The district court expressly found that Mills had not proved (b) because [w]hile in hindsight defendant's acts do not constitute the federal offense of felon in possession of a firearm ... they did constitute an offense against the state of North Carolina.” Mills, 2013 WL 3864304, at *3. Mills does not argue to the contrary—and for good reason. The record unquestionably demonstrates that on January 22, 2003, Mills, who had multiple convictions for state felonies, nevertheless possessed two firearms. This possession violated North Carolina law barring those previously convicted of state felonies from possessing firearms. See N.C. Gen.Stat. § 14–415.1(a). Thus Mills cannot prove that the acts he committed on January 22, 2003 “constituted no offense against ... any State,” as required by the second part of the second predicate of § 2513(a)(2).
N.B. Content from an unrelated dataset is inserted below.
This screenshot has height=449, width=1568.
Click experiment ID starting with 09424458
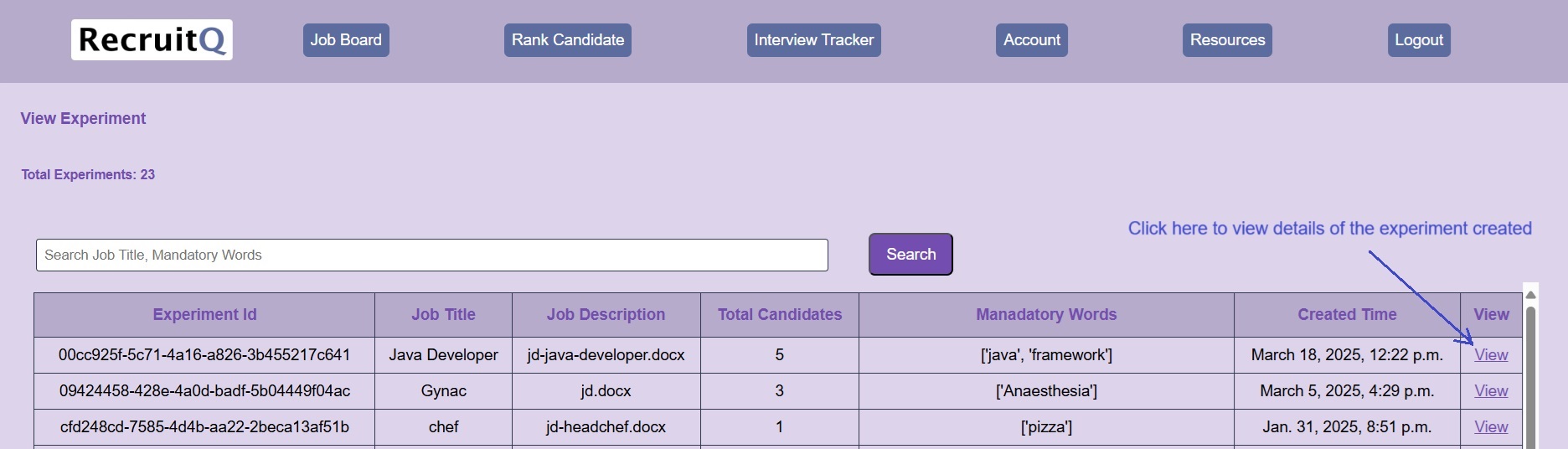[x=204, y=391]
The district court, however, did not resolve the question of whether Mills established the first part of that predicate—that he “did not commit any of the acts charged.” Id. The court noted that [t]o be sure, on 22 January 2003, defendant possessed both of the subject firearms, as charged,” but the court believed it was unclear whether the change in law worked by Simmons “now means he did not commit the acts charged.” Mills, 2013 WL 3864304, at *3.
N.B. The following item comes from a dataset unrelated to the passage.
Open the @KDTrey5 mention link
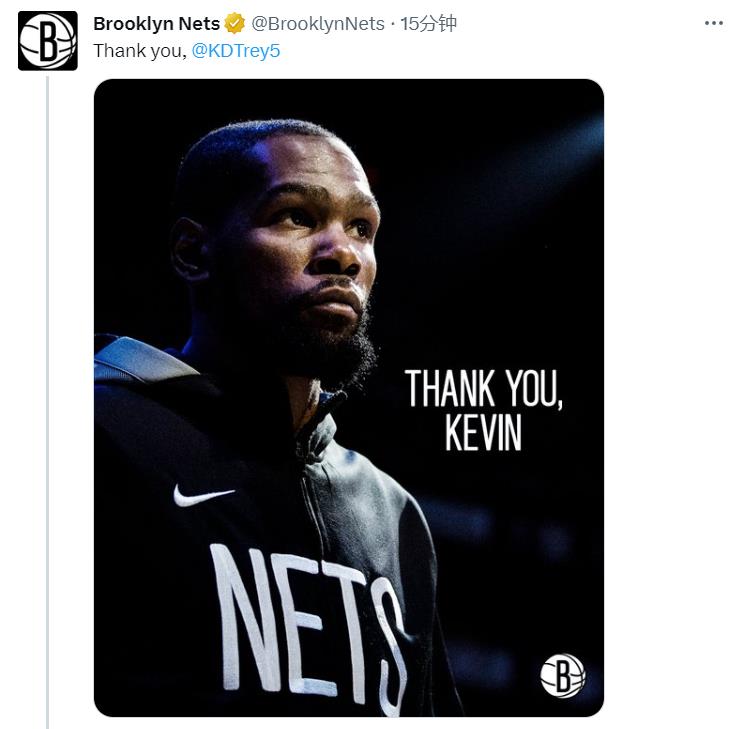This screenshot has height=729, width=740. [236, 50]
The first part of the second § 2513 predicate plainly requires a petitioner to prove that he did not commit any of the acts charged.” This means that when an indictment charges more than one act, if a petitioner commits any of the acts charged, he is not eligible for a certificate of innocence. With this understanding of the statute in mind, we turn to Mills's case.

IV.

Here, Mills concedes that he violated North Carolina law. The only question that remains is whether Mills committed “any of the acts charged.” Mills's own concession demonstrates that he undoubtedly possessed firearms on January 22, 2003, and thus committed at least one of the “acts charged.”

Mills maintains, to the contrary, that he has proved he did not commit “any of the acts charged.” Appellant's Br. 19. According to Mills, he thus “readily satisfie[s] the first part of the second predicate. This argument rests on Mills's view that the only act the Government charged here was possession of a firearm while having been previously convicted of a crime punishable by more than one year in prison. In other words, Mills contends that the only way he could have committed any of the acts charged” is if he satisfied all of the elements of § 922(g)(1).

This reading of the statute is clearly incorrect. Section 922(g) does not, as Mills would have it, criminalize the act of...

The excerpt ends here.